Benett Crabb's conviction, however, was submitted to the Quarter Sessions for confirmation; and the sessions spent much time, not only in dealing with offenders committed to their attention, but also in confirming or quashing vagrants' passes issued by local justices and otherwise supervising their acts. Formally, in the 18th century, these courts met quarterly-alternately at the White Hart in Ely and the Rose and Crown in Wisbech. In fact they met much more frequently (though hardly with absolute regularity) by means of the simple expedient of adjourning and reassembling periodically between the main quarter days. In 1740-1, for instance, there were no fewer than twenty meetings of the court; and the following time-table for the summer of 1741 seems to be quite typical. The main sessions met at Wisbech on 14 July; but further meetings were held at Wisbech on 25 July, at Ely on 1, 8, and 15 August, at Wisbech on 3 September, and again at Ely on 25 September. (fn. 77) In some cases it might be noted that there was 'nothing done at this adjournment', (fn. 78) but at least formal meetings of the justices were frequent enough to give adequate attention to business. These formal sessions might also be supplemented by less formal meetings: at Wisbech in 1827 these latter were held every Wednesday and Saturday in the new Town Hall from 12 o'clock to 3. (fn. 79)

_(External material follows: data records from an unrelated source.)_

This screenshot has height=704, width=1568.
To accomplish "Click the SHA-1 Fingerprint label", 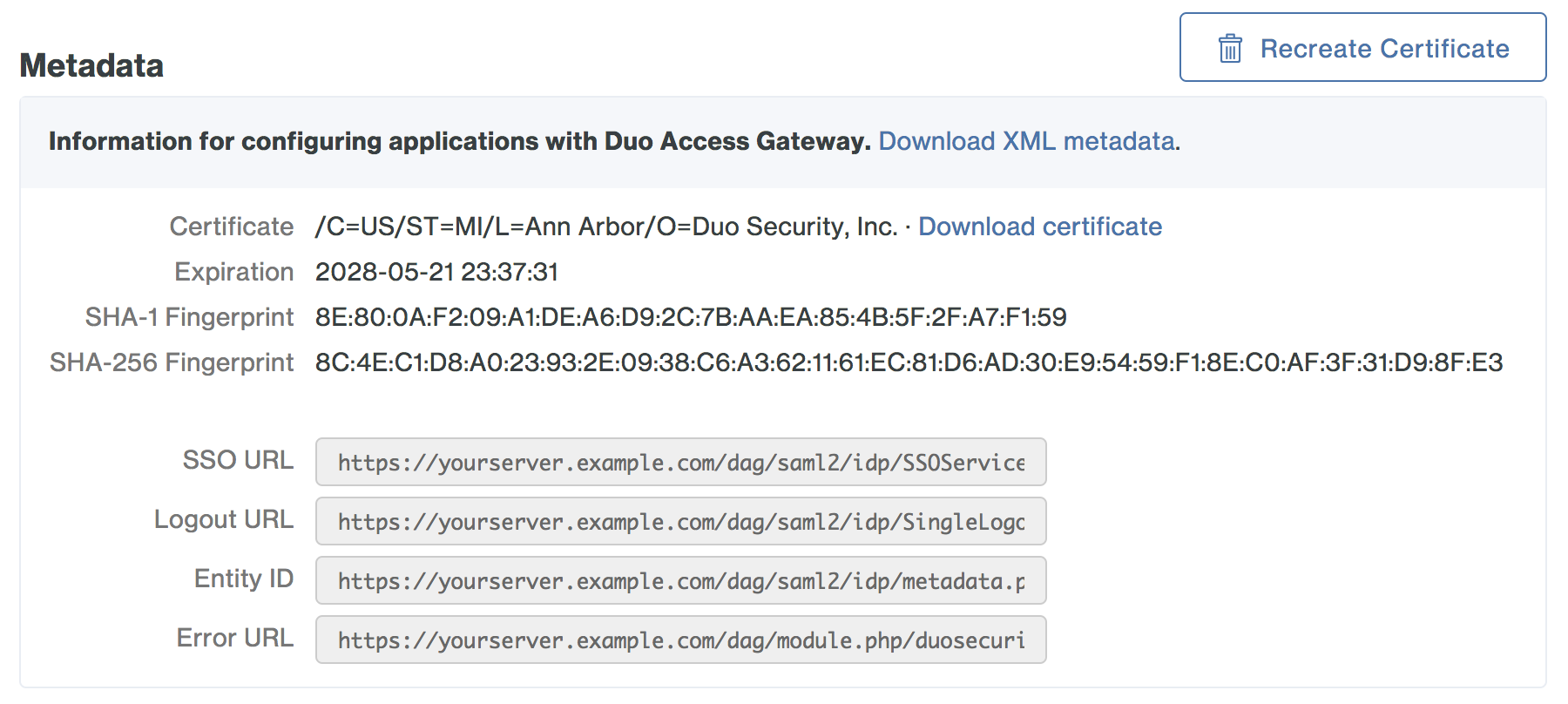I will (x=189, y=317).
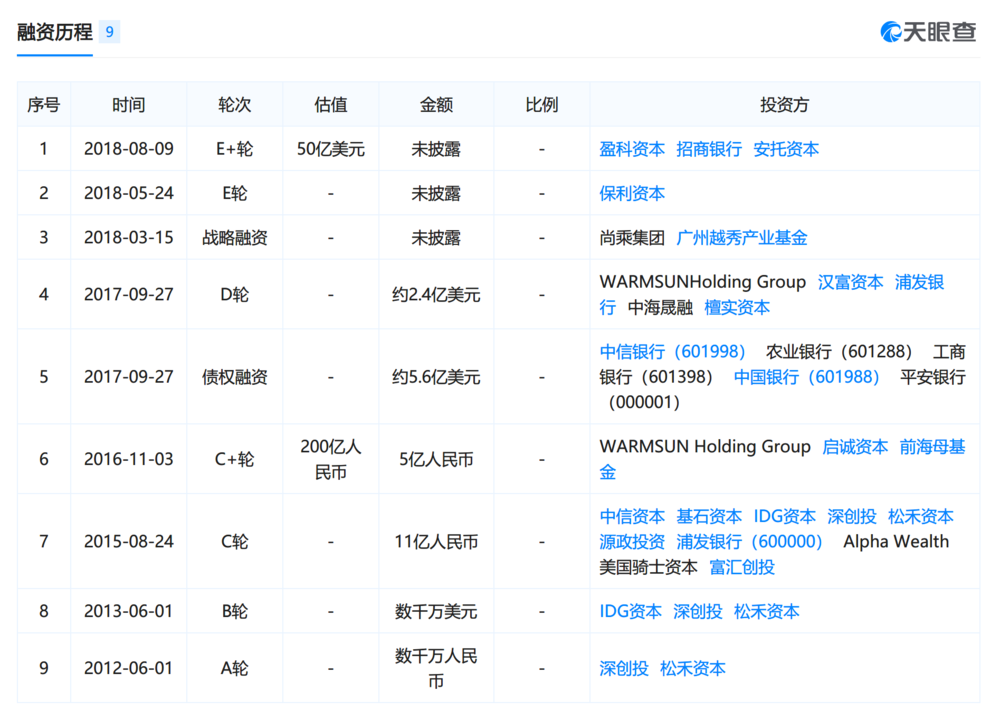Click the 安托资本 link
Image resolution: width=1000 pixels, height=711 pixels.
(786, 148)
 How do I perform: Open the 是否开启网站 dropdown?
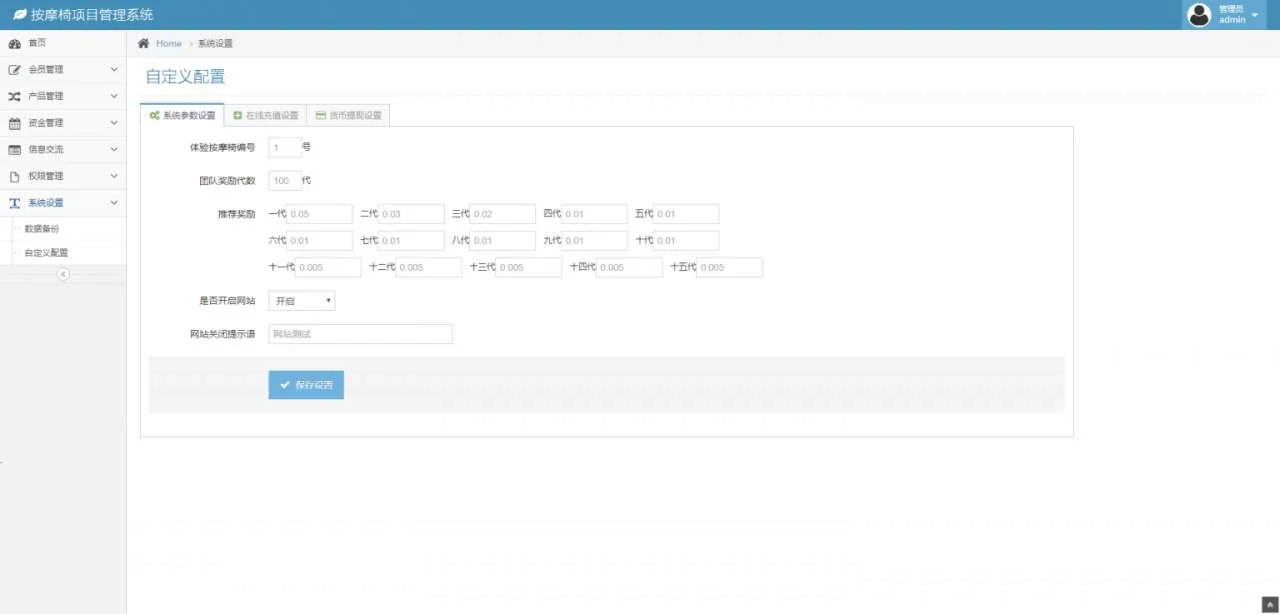pos(302,301)
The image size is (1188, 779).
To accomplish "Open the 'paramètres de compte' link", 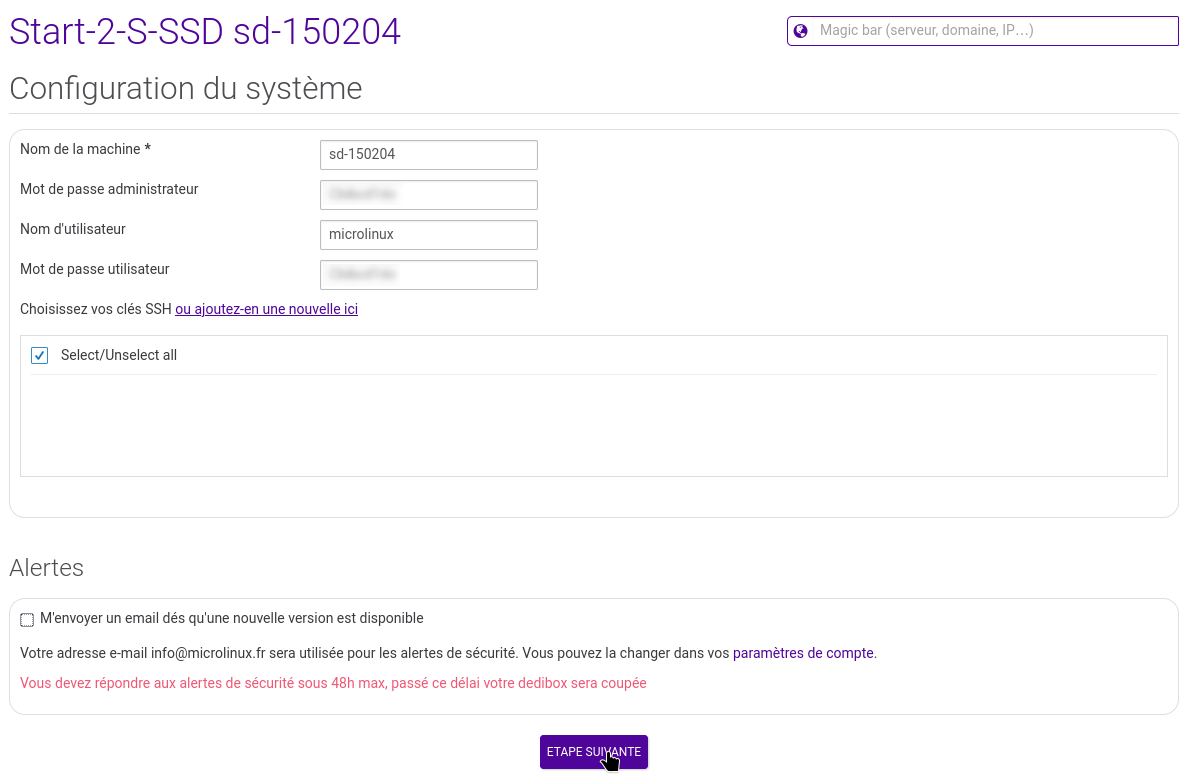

The sessions and their adjournments were, as indicated above, very much the province of an inner ring of justices. (fn. 80) The work they did there had almost unlimited variety. They dealt, of course, with the usual range of offences, great and small. Francis Goodday had broken Benjamin Talbott's doors and windows at Sutton; Cyprian Day had feloniously stolen 5 lb. of candles, and Thomas Saunders two pieces of brass; John Harding was 'a loose, idle and disorderly fellow, being taken with wood on his shoulder'. John Woolaston, again, had been drunk but was discharged 'this time', even though Christian had advised the magistrates 'to pay particular attention to public houses' since he was convinced that the Littleport riots were 'the effect of a casual meeting of an idle rabble in an ale-house'. (fn. 81) Of course, too, from time to time, one like John Nunn would be ordered to appear 'concerning a bastard child begotten on the body of Catherine Cork, a single woman, with which the said Catherine Cork is now with child'. Some of these offenders might merely be bound over to keep the peace; a thief like Cyprian Day, on the other hand, was more likely to 'have his body stripped naked and be whipped around the market place in Ely on Saturday next . . . until his body be bloody and receive fifteen lashes and no more'. Women were no more exempt from this punishment than men.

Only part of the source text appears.